MATERIAL TO PROCESS:
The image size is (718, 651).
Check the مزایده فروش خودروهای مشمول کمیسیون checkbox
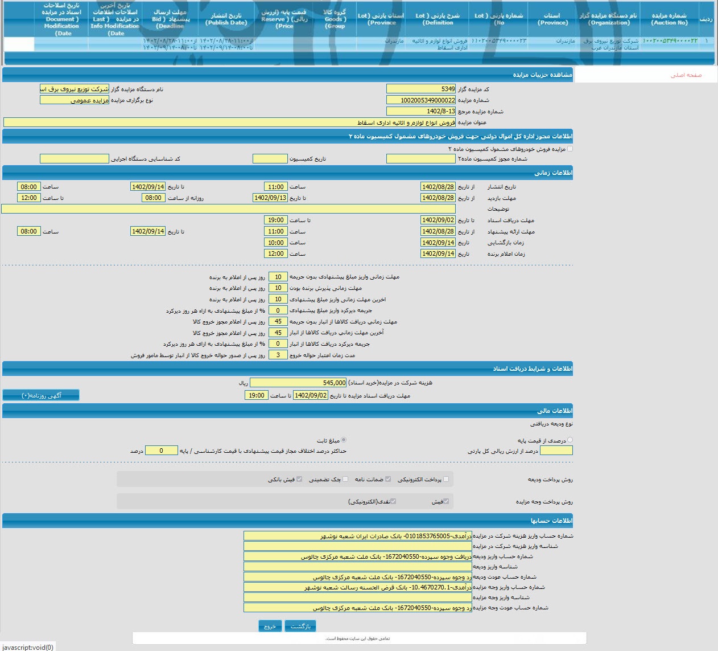pos(570,149)
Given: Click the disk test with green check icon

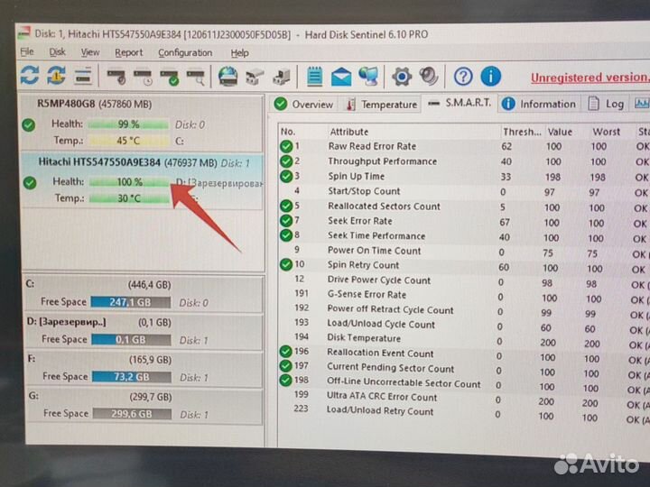Looking at the screenshot, I should (x=170, y=77).
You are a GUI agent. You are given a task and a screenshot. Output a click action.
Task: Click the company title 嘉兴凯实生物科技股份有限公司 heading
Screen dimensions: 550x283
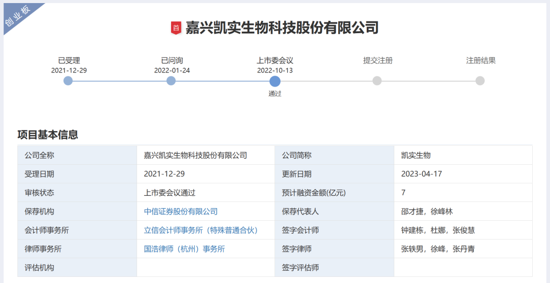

TASK TO CARRY OUT:
Beginning with the first line of the records and ending with the line that contains "Task: Click the", reproduce every line exactly, omitting pictures and adding nothing.

YOUR RESPONSE:
The image size is (718, 651).
Check the مزایده فروش خودروهای مشمول کمیسیون checkbox
pos(570,149)
Given: Click the disk test with green check icon

Looking at the screenshot, I should (x=170, y=77).
You are a GUI agent. You are given a task and a screenshot. Output a click action.
Task: Click the company title 嘉兴凯实生物科技股份有限公司 heading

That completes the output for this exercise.